» **EXTRACTED MATERIAL**:

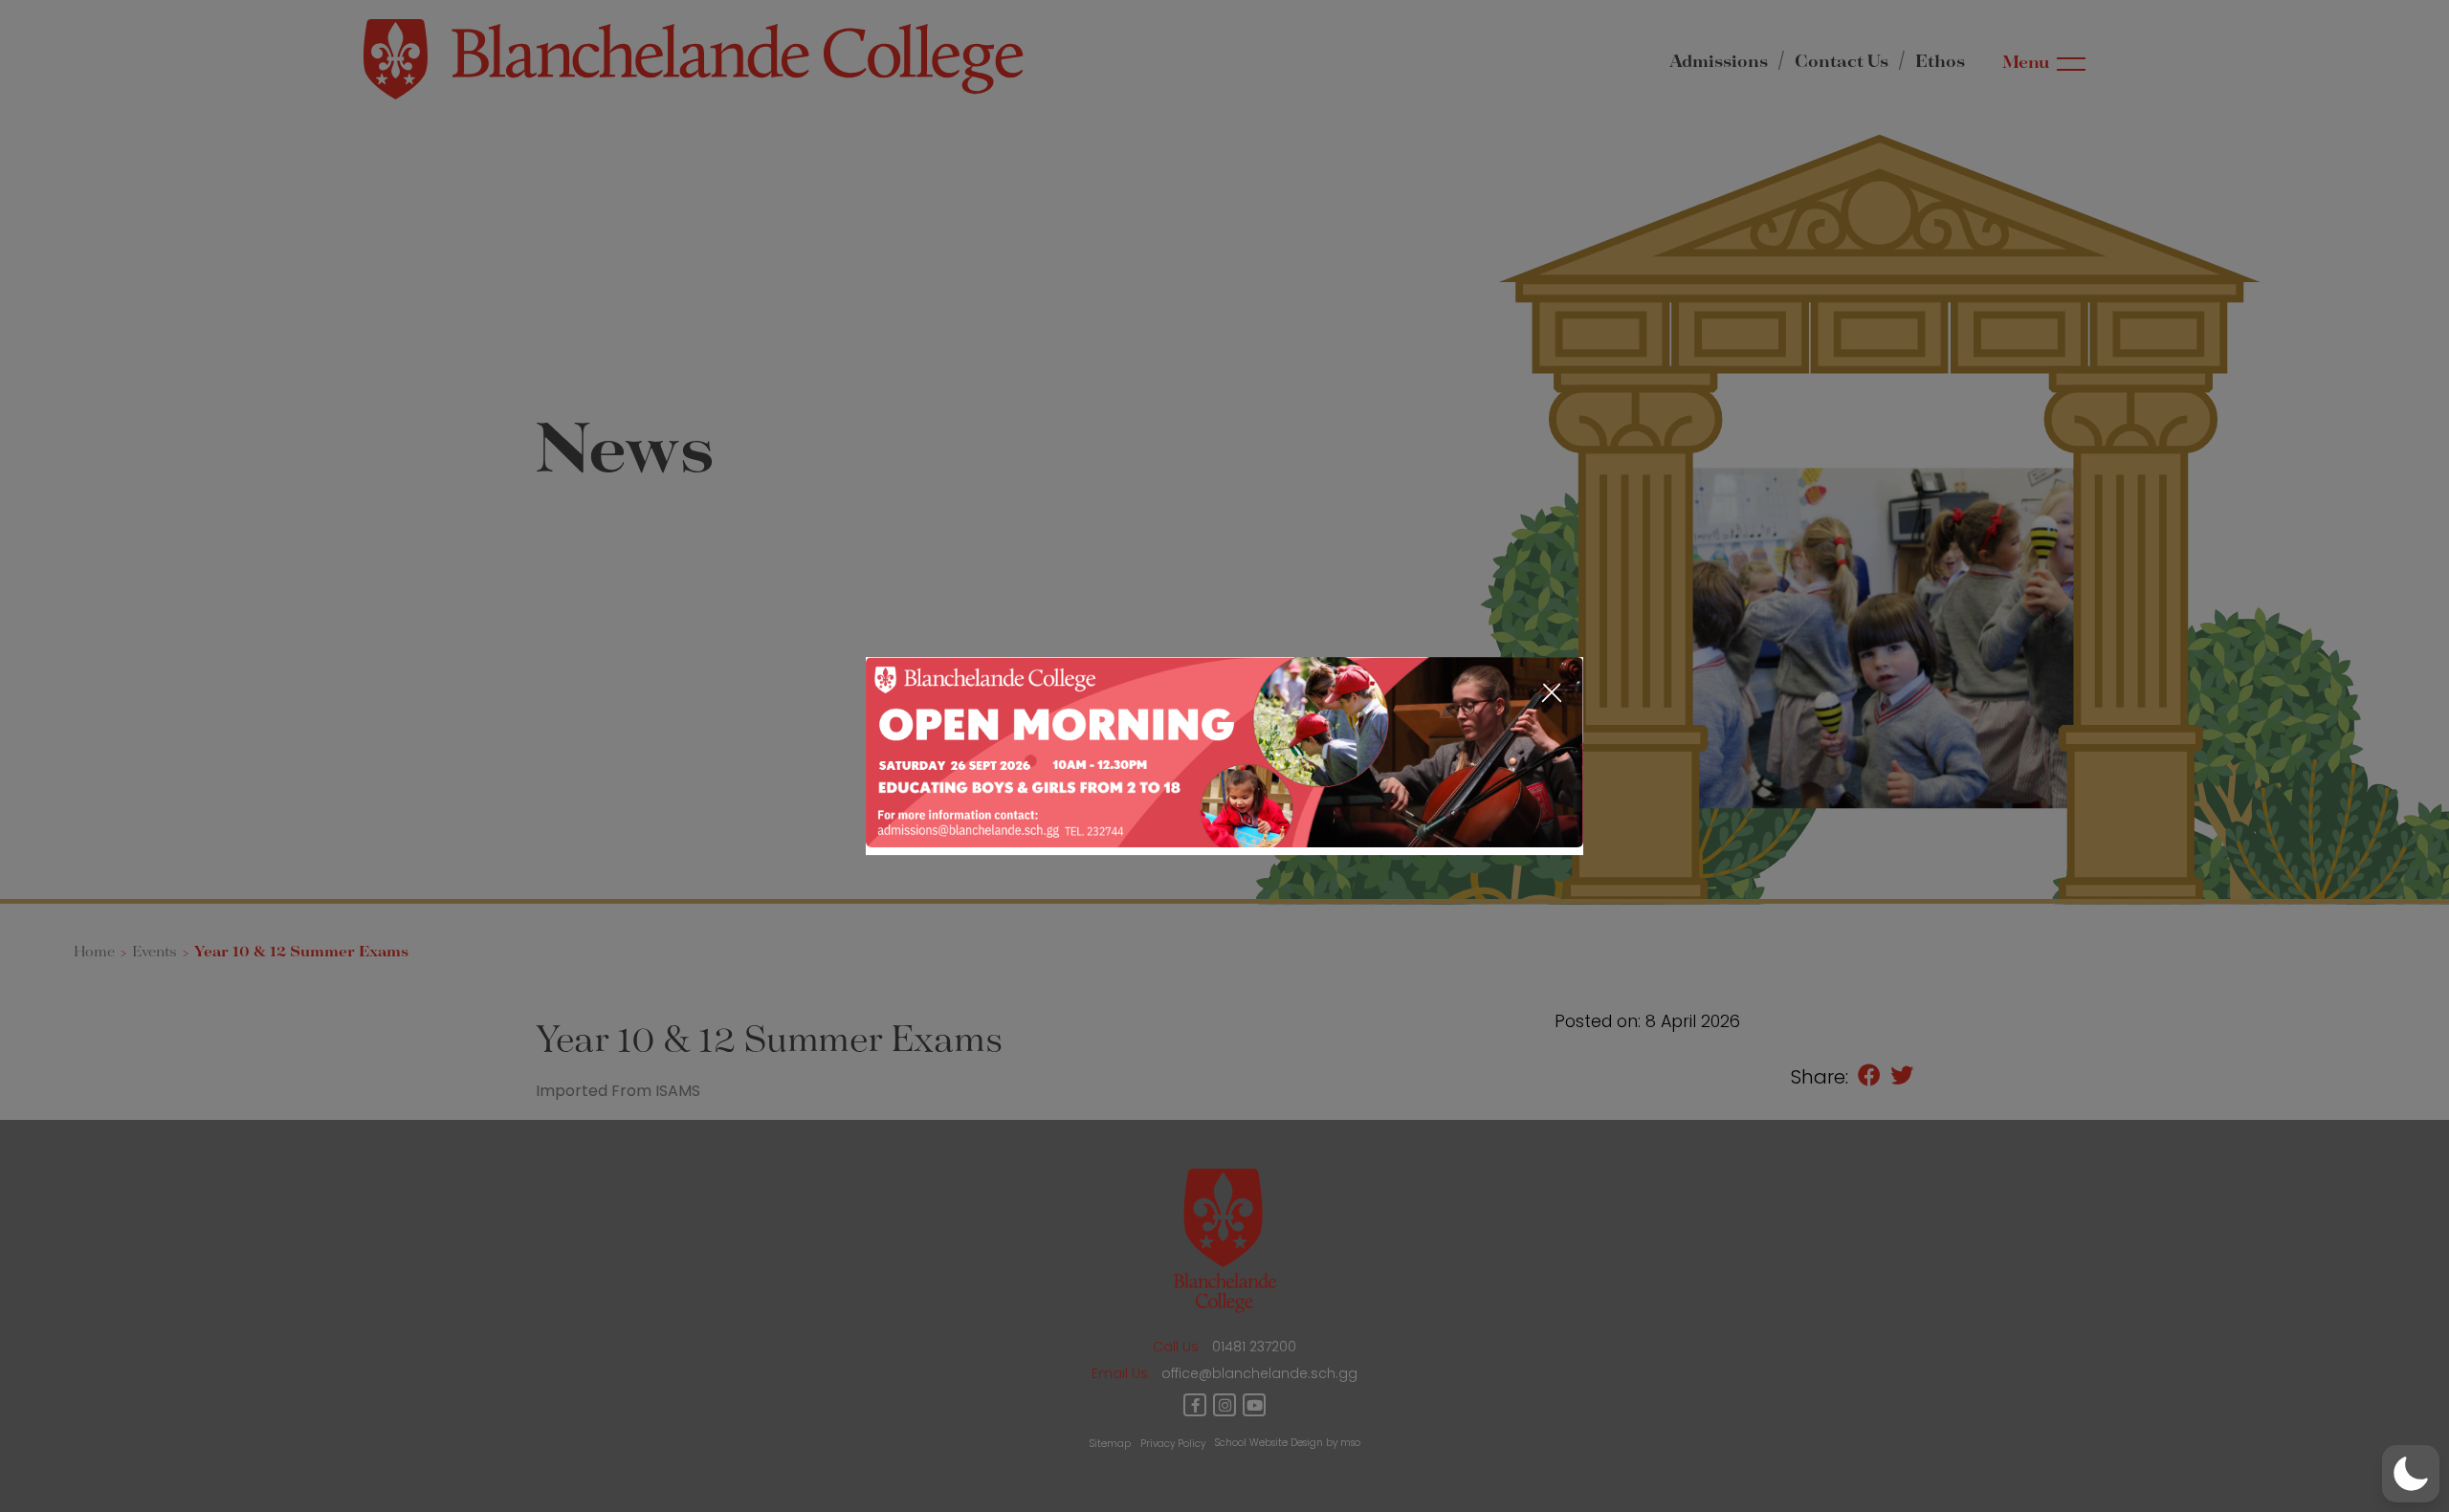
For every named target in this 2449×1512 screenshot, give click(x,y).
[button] (2410, 1473)
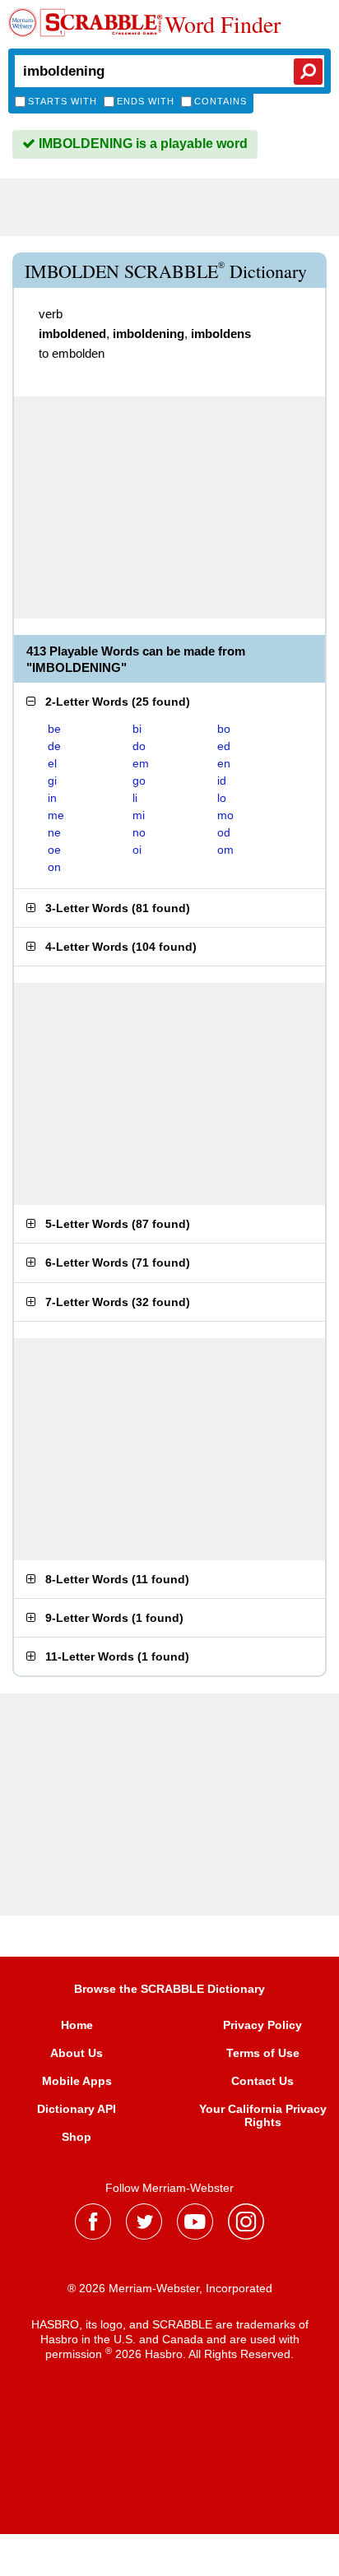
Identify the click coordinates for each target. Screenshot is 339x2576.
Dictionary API (76, 2108)
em (140, 763)
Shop (76, 2136)
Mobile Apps (77, 2080)
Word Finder (223, 24)
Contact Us (262, 2080)
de (54, 746)
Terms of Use (263, 2052)
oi (137, 849)
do (139, 746)
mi (138, 815)
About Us (76, 2052)
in (52, 797)
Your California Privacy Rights (263, 2115)
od (223, 832)
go (139, 780)
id (221, 780)
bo (223, 728)
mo (225, 815)
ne (54, 832)
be (54, 728)
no (139, 832)
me (56, 815)
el (52, 763)
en (223, 763)
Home (77, 2025)
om (225, 849)
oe (54, 849)
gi (52, 780)
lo (221, 797)
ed (223, 746)
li (134, 797)
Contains (220, 101)
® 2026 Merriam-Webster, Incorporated (169, 2288)
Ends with (145, 101)
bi (137, 728)
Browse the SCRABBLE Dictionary (169, 1988)
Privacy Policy (262, 2025)
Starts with (62, 101)
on (54, 866)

» **EXERCISE DETAILS**:
Your reply is the full set of entries reproduced exactly, with images omitted.

» **EXERCISE OUTPUT**:
For every named target in this 2449×1512 screenshot, give click(x,y).
[button] (2410, 1473)
Identify the click coordinates for each target. Screenshot is 339x2576.
Dictionary API (76, 2108)
em (140, 763)
Shop (76, 2136)
Mobile Apps (77, 2080)
Word Finder (223, 24)
Contact Us (262, 2080)
de (54, 746)
Terms of Use (263, 2052)
oi (137, 849)
do (139, 746)
mi (138, 815)
About Us (76, 2052)
in (52, 797)
Your California Privacy Rights (263, 2115)
od (223, 832)
go (139, 780)
id (221, 780)
bo (223, 728)
mo (225, 815)
ne (54, 832)
be (54, 728)
no (139, 832)
me (56, 815)
el (52, 763)
en (223, 763)
Home (77, 2025)
om (225, 849)
oe (54, 849)
gi (52, 780)
lo (221, 797)
ed (223, 746)
li (134, 797)
Contains (220, 101)
® 2026 Merriam-Webster, Incorporated (169, 2288)
Ends with (145, 101)
bi (137, 728)
Browse the SCRABBLE Dictionary (169, 1988)
Privacy Policy (262, 2025)
Starts with (62, 101)
on (54, 866)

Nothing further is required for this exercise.